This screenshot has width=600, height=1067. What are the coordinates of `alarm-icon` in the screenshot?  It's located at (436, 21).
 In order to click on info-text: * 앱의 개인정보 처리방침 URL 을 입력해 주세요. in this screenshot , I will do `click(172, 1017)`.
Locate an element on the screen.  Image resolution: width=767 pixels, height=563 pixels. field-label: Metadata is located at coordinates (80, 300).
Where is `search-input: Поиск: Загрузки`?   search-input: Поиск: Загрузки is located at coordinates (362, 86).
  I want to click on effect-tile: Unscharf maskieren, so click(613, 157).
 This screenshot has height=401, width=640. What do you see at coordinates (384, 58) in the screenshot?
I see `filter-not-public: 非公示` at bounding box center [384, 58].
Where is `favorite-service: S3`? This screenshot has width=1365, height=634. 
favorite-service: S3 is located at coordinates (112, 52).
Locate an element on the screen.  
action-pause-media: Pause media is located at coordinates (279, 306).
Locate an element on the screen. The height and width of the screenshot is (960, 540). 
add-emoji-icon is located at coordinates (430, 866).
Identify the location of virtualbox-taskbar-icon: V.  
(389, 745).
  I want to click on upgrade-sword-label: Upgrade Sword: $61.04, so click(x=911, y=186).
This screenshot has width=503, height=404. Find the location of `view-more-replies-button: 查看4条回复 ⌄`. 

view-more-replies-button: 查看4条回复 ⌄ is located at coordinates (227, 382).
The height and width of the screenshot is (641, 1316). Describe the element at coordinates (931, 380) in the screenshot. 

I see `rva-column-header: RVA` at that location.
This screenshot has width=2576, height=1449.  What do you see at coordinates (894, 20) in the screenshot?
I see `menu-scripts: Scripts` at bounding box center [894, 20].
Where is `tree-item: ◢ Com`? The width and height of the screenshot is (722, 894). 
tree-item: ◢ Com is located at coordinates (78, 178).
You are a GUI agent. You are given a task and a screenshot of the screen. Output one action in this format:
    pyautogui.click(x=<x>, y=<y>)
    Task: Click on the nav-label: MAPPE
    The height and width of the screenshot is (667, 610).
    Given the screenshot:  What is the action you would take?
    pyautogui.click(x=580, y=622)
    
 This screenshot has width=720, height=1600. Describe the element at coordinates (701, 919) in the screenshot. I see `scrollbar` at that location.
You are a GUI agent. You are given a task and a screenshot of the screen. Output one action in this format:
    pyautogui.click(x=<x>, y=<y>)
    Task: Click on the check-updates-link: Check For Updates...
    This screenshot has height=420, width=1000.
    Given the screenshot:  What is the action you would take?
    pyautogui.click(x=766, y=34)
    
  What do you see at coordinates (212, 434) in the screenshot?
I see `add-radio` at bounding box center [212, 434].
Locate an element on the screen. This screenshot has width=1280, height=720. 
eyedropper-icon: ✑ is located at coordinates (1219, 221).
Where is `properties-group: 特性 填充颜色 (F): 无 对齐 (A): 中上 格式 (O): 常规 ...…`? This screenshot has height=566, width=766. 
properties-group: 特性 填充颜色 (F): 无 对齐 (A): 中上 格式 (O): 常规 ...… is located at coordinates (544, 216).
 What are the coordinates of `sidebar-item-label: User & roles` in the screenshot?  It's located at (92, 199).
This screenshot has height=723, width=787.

================

• [Exercise prompt] Please update the data from the start through the line holding "action-pause-media: Pause media", inclusive, so that "Find an element" replaces "Locate an element" and everything else stays the same.

• [Result of this task]
This screenshot has width=600, height=1067. What are the coordinates of `alarm-icon` in the screenshot?  It's located at (436, 21).
 In order to click on info-text: * 앱의 개인정보 처리방침 URL 을 입력해 주세요. in this screenshot , I will do `click(172, 1017)`.
Find an element on the screen.  Image resolution: width=767 pixels, height=563 pixels. field-label: Metadata is located at coordinates (80, 300).
Where is `search-input: Поиск: Загрузки`?   search-input: Поиск: Загрузки is located at coordinates (362, 86).
  I want to click on effect-tile: Unscharf maskieren, so click(613, 157).
 This screenshot has height=401, width=640. What do you see at coordinates (384, 58) in the screenshot?
I see `filter-not-public: 非公示` at bounding box center [384, 58].
Where is `favorite-service: S3`? This screenshot has width=1365, height=634. 
favorite-service: S3 is located at coordinates (112, 52).
Find an element on the screen.  
action-pause-media: Pause media is located at coordinates (279, 306).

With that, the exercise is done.